Daniel "Boobie" Gibson is something of a Cleveland legend. If you are a Cavaliers fan over the age of 21 or so, you probably remember where you were for Game 6 of the 2007 playoffs. LeBron James had gotten everyone's attention with a dominant Game 5 performance to pull the Cavs within a single game of eliminating the Detroit Pistons in what would be a shocking upset. Gibson, then a rookie taken in the second round, came off the bench and scored 31 points in 29 minutes. He attempted 15 free throws, making 12 and made all 5 three pointers he attempted, all while playing pretty good defense on the perimeter. He immediately became a fan favorite. I was a freshman at Ohio State at the time, and my roommate and best friend, a Pistons fan, threw something every time Gibson hit one of those three pointers. Beating that Pistons team, which by then had come to be so full of itself, felt good. Thanks, Boobie.

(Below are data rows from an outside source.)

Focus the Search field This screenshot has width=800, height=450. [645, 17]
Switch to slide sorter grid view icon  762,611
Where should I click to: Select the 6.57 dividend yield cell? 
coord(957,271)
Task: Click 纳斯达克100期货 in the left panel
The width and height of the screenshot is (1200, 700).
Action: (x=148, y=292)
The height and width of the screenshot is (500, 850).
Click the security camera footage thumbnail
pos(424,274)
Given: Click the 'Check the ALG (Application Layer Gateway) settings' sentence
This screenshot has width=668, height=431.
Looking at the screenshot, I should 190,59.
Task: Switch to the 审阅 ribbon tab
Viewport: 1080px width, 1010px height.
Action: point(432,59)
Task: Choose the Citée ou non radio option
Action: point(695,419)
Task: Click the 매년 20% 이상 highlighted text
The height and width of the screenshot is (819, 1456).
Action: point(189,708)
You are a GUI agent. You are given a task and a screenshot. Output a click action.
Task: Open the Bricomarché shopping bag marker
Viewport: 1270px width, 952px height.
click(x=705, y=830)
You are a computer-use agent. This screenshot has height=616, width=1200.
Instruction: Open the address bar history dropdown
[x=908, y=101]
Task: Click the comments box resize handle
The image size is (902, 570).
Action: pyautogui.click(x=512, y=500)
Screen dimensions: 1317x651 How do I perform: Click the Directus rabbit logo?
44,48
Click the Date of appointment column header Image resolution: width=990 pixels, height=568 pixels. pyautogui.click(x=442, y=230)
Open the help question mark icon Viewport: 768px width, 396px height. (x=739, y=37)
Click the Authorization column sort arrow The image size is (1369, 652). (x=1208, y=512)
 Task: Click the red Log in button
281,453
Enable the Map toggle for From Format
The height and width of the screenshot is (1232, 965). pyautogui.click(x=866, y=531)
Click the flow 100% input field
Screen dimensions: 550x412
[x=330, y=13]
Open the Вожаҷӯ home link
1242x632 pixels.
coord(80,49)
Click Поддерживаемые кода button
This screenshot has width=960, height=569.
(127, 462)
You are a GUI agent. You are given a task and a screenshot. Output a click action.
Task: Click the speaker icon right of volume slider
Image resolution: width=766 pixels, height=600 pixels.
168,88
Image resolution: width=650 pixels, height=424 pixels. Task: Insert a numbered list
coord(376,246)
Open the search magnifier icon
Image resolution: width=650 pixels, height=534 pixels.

After a second season that saw him double his playing time and shoot a scorching 44% from three point range, Cleveland extended Gibson with a deal worth $21 million over 5 years. Originally thought of to be a steal by rival executives and fans alike, unfair expectations developed. It is hard to isolate a part of his game that has improved since his rookie season. He is a great shooter, can guard most point guards, can't guard shooting guards, can't handle the ball, can't pass the ball, and has been consistently asked to do all of those things. It isn't fair to him, it isn't fair to Cleveland fans, and it isn't fair to the people who share the court with him.
This season was perhaps the low point for him. I have written about why I thought the freedom given to Wayne Ellington and CJ Miles helped their games in former coach Byron Scott's offense. I could also write about how it wasn't a good fit for Gibson. Because of his weaknesses when it comes to distributing, Scott requiring guards to push the ball up the court to initiate the offense wasn't optimal. Gibson played 46 games out of 82 this year, usually missing time with aches and pains that stemmed from injuries that were hard to isolate. He shot 34% from the field, and 34% from the three point line. There is a place in the league for undersized 2-guards who can defend point guards and shoot 3's. If they can't shoot from distance, though, it's all over. In the last two seasons, Gibson has played a total of 81 games. His Player Efficiency Rating over that time is 8.5, and his true shooting is at 48%. These numbers, I don't have to tell you, are terrible.
It is hard not to be romantic about Gibson. "We will always have Game 6" is a common sentiment. That game alone probably added $10 million dollars onto the contract Cleveland offered him. With Mike Brown coming back, the coach with whom he had the most success, perhaps a rejuvenation of Gibson's career would be possible. At this point, though, a clean break is probably best. I really doubt there is a team out there who would be willing to give him a multi-year deal at this point, but I am sure he will catch on somewhere. I am just ready for it to be with someone else. If he finds a way to stay healthy and regains his three point shooting form, he could be a fit with a team who either has a shooting guard who likes the ball in his hands or a big point guard. In a different life I wouldn't mind seeing Gibson play off Dion Waiters a little bit.
I am ready to let Daniel Gibson walk. What say you, commenariat?